Contract chip manufacturing giant Taiwan Semiconductor Manufacturing Company (NYSE: TSM) announced that it expects its revenue for the entirety of 2018 to grow by "about 10%" -- a downward revision from its previous forecast of between 10% and 15% revenue growth.

That forecast cut, TSMC co-CEO C.C. Wei says, is due to "smartphone weakness and the uncertainty in cryptocurrency mining demand."

Let's dive deeper into these potential issues.

Weaker smartphone market

Much of TSMC's revenue comes from manufacturing chips that go into smartphones. Last quarter, TSMC reported that a whopping 55% of its revenue came from sales of chips into the "communication" segment, which consists primarily of smartphone chip sales.

One of TSMC's biggest customers is Apple, so it wouldn't come as much of a surprise to learn that weakness in Apple's iPhone shipments is influencing TSMC's freshly cut revenue forecast.

Moreover, there have been several reports of smartphone shipment declines in large markets, such as China. Since many of TSMC's major smartphone chip customers rely on chip sales to China-based smartphone makers (e.g. MediaTek, Spreadtrum, and even Qualcomm), a slowdown in the China smartphone market means a slowdown in TSMC's business.

Cryptocurrency uncertainty

TSMC enjoys significant revenue from the sales of chips that are used for the production of cryptocurrencies by way of a process called "mining." TSMC doesn't design these chips, but key cryptocurrency chip makers like Bitmain rely on TSMC to manufacture their designs.

Generally speaking, the higher the prices of the cryptocurrencies that these specialized chips are designed to mine (Bitcoin is the main one, though there are reportedly specialized chips being developed to mine other coins, like Ethereum), the higher the demand for those chips. Bitcoin's price has fallen from a peak of roughly $19,000 per coin to around $8,500 per coin as of writing, so the profitability of mining those coins has come down substantially.

The prices of cryptocurrencies are quite volatile (it wasn't too long ago that Bitcoin was trading at around $6,000 per coin), so it's hard for the cryptocurrency mining chip companies and TSMC to estimate the demand that they'll see from their chips. If Bitcoin rockets to $20,000 within the next few months, then that would likely lead to a substantially different demand profile for specialized cryptocurrency mining chips than we'd see if Bitcoin plunged to $4,000.

"This kind of uncertainty is what we are talking about," Wei said on the company's most recent earnings call.
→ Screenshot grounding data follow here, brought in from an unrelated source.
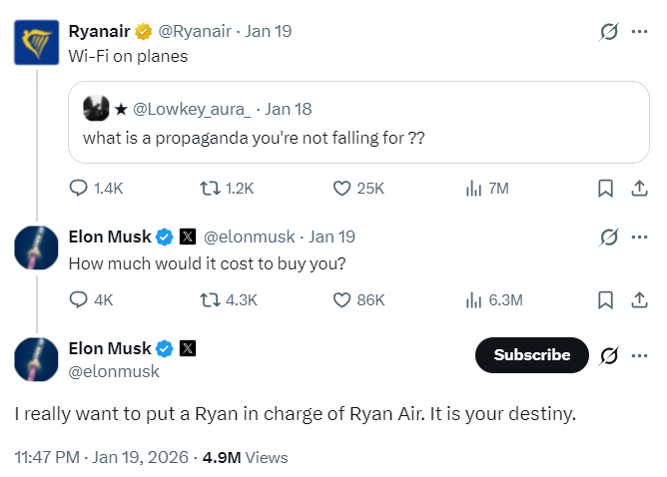Open the @Ryanair profile handle link
Viewport: 667px width, 477px height.
pyautogui.click(x=196, y=31)
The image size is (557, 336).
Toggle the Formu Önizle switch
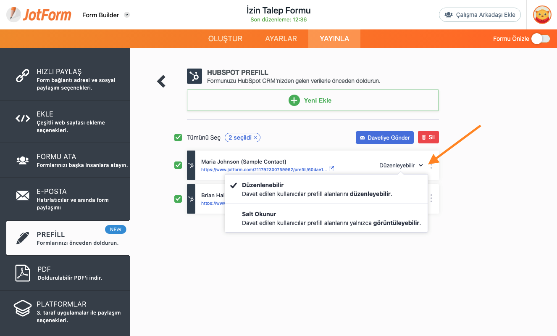point(540,39)
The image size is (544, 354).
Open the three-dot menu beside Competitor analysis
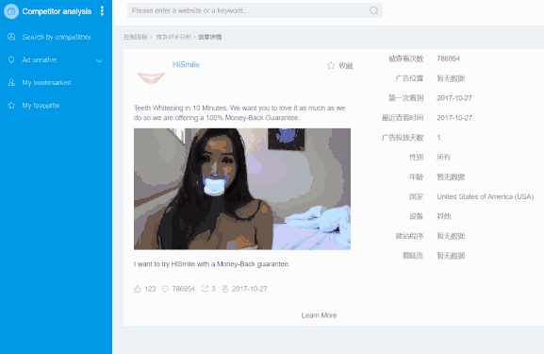click(x=102, y=11)
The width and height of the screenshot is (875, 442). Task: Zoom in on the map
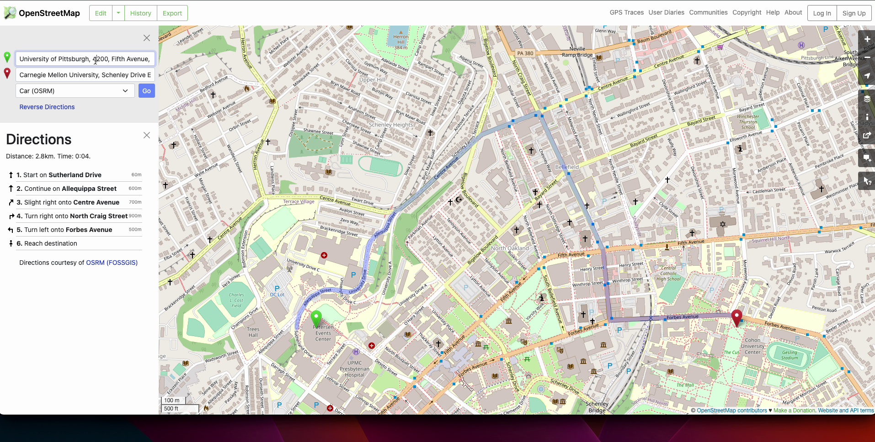pyautogui.click(x=866, y=39)

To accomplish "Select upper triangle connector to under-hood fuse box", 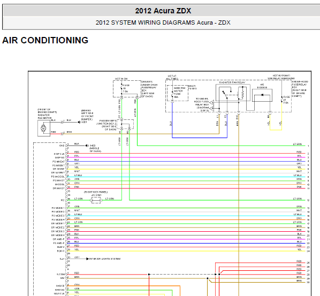I will 212,102.
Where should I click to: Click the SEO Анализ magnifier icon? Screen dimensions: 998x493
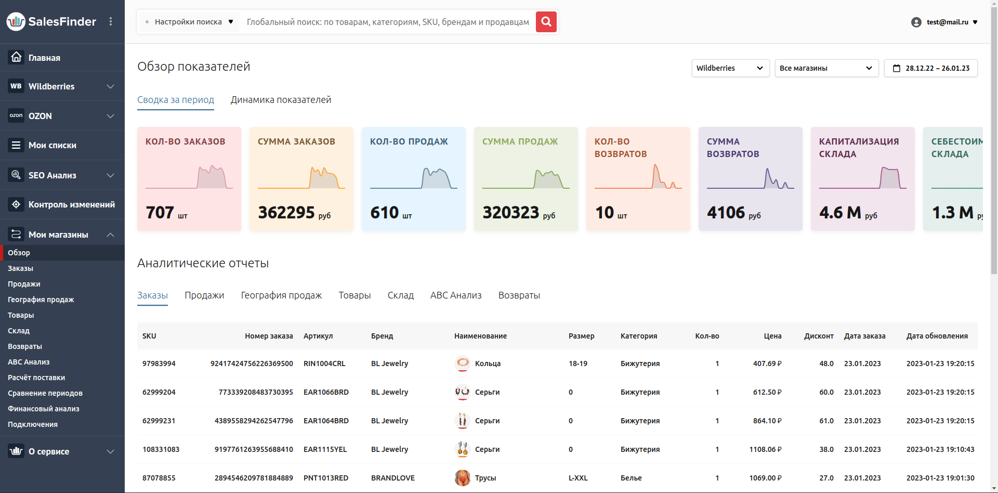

Moreover, Wei made it clear that TSMC isn't going to base its chip manufacturing capacity plans around cryptocurrency mining chips because of that uncertainty. He did, however, express TSMC's expectation that the same companies that develop cryptocurrency mining chips will "slowly move" to building chips dedicated to artificial intelligence processing -- a market that's growing and likely more sustainable over the long term.

Foolish takeaway

Ultimately, TSMC's success over the past six years has been driven substantially by the smartphone boom, so it's unsurprising that TSMC's business would begin to suffer as the overall smartphone market suffers. Additionally, while cryptocurrency mining chip demand has generated significant revenue TSMC, the cryptocurrency markets, and therefore demand for chips used to produce cryptocurrencies, are naturally volatile, introducing an element of uncertainty into TSMC's results.

Despite these near-term disappointments, TSMC's execution has been solid as it continues to develop leadership technologies and is well positioned to capitalize on key growth markets like graphics processors and artificial intelligence chips.